According to information from the PyPI blog post, the token was created in 2023 for Ee Durbin, the Director of Infrastructure at the Python Software Foundation. This high-privilege token provided administrator access to all project repositories and organizations, including those of pypi, python, psf, and pypa.
“The implications of someone finding this leaked token could be extremely severe,” the JFrog team reports. They outline potential attack scenarios, including inserting malicious code into CPython, which could potentially spread a backdoor to millions of machines worldwide, given Python’s popularity.
The problematic Docker image was published to Docker Hub on March 3, 2023, and remained publicly accessible for 16 months until its removal on June 11, 2024. The token was not revoked until June 28, 2024, leaving a significant window of potential exposure.
Interestingly, the available source code used to generate the problematic bytecode file does not contain the token. The developer explained that during the development of the cabotage-app5 toolkit, he temporarily added his working token to bypass GitHub API access limits. Although he removed the token before publishing the code, he overlooked its presence in the precompiled bytecode file.
The JFrog team provided a code snippet illustrating how the token might have been initially included:
def _fetch_github_file(
github_repository="owner/repo",
ref="main",
access_token="0d6a9bb5af126f73350a2afc058492765446aaad",
filename="Dockerfile",
):This incident underscores the importance of comprehensive secret scanning practices. As the JFrog team notes, “Scanning for secrets in source code is not enough. Modern IDEs and development tools effectively detect secrets in source code and prevent their leakage. However, their scope is limited to code and doesn’t include binary artifacts created by build and packaging tools.”
Fortunately, an audit conducted by Python developers revealed no third-party attempts to access repositories using the exposed token. However, the potential consequences were severe.
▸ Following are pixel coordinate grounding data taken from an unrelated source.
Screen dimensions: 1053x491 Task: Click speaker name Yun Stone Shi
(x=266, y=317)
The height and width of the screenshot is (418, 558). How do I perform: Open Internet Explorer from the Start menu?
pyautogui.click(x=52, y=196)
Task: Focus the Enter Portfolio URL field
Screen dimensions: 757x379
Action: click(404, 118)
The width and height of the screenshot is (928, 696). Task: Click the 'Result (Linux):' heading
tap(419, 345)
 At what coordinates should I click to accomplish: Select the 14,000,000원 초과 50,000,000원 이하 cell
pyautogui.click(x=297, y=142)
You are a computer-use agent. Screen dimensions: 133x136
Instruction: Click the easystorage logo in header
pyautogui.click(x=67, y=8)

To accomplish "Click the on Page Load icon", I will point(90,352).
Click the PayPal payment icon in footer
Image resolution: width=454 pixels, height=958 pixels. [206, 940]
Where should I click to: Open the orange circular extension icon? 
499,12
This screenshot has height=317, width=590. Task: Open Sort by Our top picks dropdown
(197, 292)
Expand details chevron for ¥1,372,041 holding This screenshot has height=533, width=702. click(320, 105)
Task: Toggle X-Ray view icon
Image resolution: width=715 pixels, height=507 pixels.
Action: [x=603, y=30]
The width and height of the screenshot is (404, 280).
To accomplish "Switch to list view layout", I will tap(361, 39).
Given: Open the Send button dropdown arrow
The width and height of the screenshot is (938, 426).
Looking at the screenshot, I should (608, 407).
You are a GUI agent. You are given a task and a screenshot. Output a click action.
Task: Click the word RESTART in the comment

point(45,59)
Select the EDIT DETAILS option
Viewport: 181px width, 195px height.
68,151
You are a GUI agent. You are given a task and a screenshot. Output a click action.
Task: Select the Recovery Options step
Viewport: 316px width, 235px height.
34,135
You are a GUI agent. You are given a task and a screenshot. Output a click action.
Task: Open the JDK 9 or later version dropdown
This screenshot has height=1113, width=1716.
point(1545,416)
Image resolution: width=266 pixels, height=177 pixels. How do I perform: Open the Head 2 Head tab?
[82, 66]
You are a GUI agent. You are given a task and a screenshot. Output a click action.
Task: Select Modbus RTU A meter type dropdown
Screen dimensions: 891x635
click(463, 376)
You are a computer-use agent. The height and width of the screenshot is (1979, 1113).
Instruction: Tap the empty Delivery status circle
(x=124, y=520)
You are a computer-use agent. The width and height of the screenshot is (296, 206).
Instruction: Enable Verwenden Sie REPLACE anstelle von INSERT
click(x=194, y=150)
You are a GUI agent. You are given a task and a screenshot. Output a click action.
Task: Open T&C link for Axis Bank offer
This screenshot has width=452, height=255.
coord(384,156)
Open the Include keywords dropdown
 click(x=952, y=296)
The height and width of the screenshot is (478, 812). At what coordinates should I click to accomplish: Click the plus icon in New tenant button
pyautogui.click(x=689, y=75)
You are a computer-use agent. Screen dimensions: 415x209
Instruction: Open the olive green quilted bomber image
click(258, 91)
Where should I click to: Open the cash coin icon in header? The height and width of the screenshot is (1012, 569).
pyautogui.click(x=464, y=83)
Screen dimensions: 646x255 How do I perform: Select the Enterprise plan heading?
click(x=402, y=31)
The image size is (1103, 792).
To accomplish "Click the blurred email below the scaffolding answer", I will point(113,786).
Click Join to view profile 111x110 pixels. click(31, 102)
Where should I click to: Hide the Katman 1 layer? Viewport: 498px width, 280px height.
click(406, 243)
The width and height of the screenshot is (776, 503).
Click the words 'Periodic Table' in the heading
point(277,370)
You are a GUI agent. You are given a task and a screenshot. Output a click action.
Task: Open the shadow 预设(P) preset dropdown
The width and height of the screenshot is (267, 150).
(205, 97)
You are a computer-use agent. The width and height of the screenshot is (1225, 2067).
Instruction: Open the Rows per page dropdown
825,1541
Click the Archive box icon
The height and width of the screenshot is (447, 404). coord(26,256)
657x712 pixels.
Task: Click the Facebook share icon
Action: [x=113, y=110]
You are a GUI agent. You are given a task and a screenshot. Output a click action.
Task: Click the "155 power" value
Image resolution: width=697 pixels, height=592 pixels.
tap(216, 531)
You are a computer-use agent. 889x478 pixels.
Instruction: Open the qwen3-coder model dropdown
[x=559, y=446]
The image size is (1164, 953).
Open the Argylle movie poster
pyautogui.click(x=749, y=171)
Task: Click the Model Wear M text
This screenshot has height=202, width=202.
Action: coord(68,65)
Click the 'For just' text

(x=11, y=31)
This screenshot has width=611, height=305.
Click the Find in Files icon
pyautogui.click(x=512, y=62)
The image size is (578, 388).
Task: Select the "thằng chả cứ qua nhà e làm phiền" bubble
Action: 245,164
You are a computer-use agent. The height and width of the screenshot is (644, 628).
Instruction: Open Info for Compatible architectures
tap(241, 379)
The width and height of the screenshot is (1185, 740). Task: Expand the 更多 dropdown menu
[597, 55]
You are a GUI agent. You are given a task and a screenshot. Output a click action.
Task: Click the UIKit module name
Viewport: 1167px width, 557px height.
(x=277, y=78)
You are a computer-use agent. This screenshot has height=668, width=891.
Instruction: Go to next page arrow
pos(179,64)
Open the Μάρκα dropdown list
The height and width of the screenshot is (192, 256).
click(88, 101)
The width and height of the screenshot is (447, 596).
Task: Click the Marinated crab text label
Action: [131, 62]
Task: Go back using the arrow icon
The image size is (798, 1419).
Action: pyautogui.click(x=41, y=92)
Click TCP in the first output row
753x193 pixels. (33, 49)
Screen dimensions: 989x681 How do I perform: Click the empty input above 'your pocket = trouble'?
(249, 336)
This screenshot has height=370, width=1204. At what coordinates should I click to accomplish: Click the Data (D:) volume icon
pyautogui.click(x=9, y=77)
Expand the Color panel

As GitHub has been the primary platform for CPython development since 2017, an attacker with this token could have compromised the entire infrastructure used for Python development and the PyPI repository, potentially integrating backdoors into CPython and the PyPI package manager.
On a positive note, when informed of the leak, “PyPI’s security team responded very quickly by revoking it and responding to us just 17 minutes after we reached out to them,” the JFrog team reported.